即便是為了報答姐姐的救命之恩,他也要放走霍展白一次。
她最後的話還留在耳邊,她溫熱的呼吸彷彿還在眼瞼上。然而,她卻已經再也不能回來了…在身體麻痺解除、雙目復明的時候,他瘋狂地衝出去尋覓她的蹤跡。然而得到的訊息卻是她昨日去了山頂樂園給教王看病,然後,不知道發生了什麼,整座大殿就在瞬間坍塌了。
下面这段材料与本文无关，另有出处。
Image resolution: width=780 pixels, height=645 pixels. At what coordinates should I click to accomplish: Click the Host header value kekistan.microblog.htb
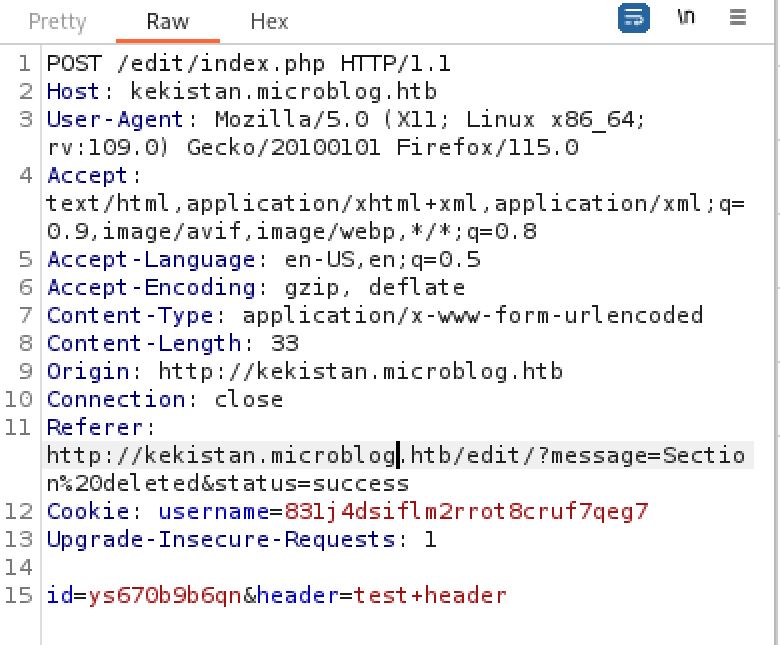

他在斷裂的白玉川上怔怔凝望山頂,卻知道那個金壁輝煌的樂園已然成為一夢。
一切灰飛煙滅。
在鼎劍閣七劍離去後,瞳閉上了眼睛。揮了揮手,黑暗裡的那些影子便齊齊鞠躬,拖著妙空的屍體散去了。只留下他一個人坐在最深處,緩緩撫摩著自己復明的雙眸。
雪獄寂靜如死。
如果沒有迷路,如今應該已經到了烏里雅蘇臺。
妙風抱著垂死的女子,在雪原上瘋了一樣的狂奔。
向北、向北、向北…狂風不斷捲來,眼前的天地一片空白,一望無際——那樣的蒼白而荒涼,彷彿他二十多年來的人生。
他找不到通往烏里雅蘇臺的路,幾度跌倒又踉蹌站起。儘管如此,他卻始終不敢移開抵在她後心上的手,不敢讓輸入的內息有片刻的中斷。
猛烈的風雪幾乎讓他麻木。
妙風在烏里雅蘇臺的雪野上踉蹌奔跑,風從耳畔呼嘯而過,感覺有淚在眼角漸漸結冰。他想起了二十多年前的那一夜,那個時候,他也曾這樣不顧一切的奔跑。
轉眼間,已經是二十多年。
「呀——呀——」忽然間,半空裡傳來鳥類的叫聲。
他下意識的抬起頭,看到了一隻雪白的鷂鷹。在空中盤旋,向著他靠過來,不停的鳴叫,悲哀而焦急。
奇怪…這樣的冰原上,怎麼還會有雪鷂?他腦中微微一怔,忽然明白過來:這是人養的鷂鷹,既然它出現在雪原上,它的主人只怕也就不遠了!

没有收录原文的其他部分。